In this chapter, we pursue a class of examples designed to stretch intuition and test beliefs about the idea of probability. Many of the examples presented here and in the exercises are commonly referred to as paradoxes. A paradox is a statement or problem leading to contradictory conclusions or solutions. True paradoxes in mathematics are rare and significant phenomena. For example, a simple paradox about “truth” known as the Liar Paradox (see Exercise 10.6) ultimately led to Gödel's remarkable Incompleteness Theorem in mathematical logic. In our own study, the Condorcet Paradox is the basis for Arrow's Impossibility Theorem (Theorem 18.19) and the central example in social choice theory. While we retain the term “paradox” in the names when this is common use, the question of which examples to follow are truly paradoxical is an interesting one and left to your interpretation. We begin with what is perhaps the most popular example of a probability puzzle.
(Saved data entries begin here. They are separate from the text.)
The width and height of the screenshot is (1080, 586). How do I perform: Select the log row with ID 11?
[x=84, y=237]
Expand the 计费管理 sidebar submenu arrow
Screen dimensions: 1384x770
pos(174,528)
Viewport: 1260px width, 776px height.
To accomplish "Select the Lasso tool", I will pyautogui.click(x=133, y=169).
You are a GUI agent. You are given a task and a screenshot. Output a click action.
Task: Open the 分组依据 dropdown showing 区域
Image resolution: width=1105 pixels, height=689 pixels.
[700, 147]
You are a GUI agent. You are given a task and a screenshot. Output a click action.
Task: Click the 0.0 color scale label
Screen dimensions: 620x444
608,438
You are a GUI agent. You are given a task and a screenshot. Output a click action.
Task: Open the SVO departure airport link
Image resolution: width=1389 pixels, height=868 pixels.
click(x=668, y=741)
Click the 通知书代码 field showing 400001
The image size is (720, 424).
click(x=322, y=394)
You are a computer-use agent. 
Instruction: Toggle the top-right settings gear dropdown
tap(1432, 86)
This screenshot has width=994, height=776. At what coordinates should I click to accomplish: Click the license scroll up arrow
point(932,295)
Example 19.1 The Monte Hall Problem
Monte Hall was the flamboyant host of a television game show created in the 1960s called Let's Make a Deal. Contestants on the show were led by Hall through a series of guessing games and deals for cash and prizes. The scenario for our problem is the following: the prize is a new car, which is hidden behind one of three identical doors. Behind the other two doors are cows. The contestant must guess the correct door to win the car. Once the contestant has chosen a door, Monte Hall opens one of the remaining doors, and a cow walks through onto the stage.[…]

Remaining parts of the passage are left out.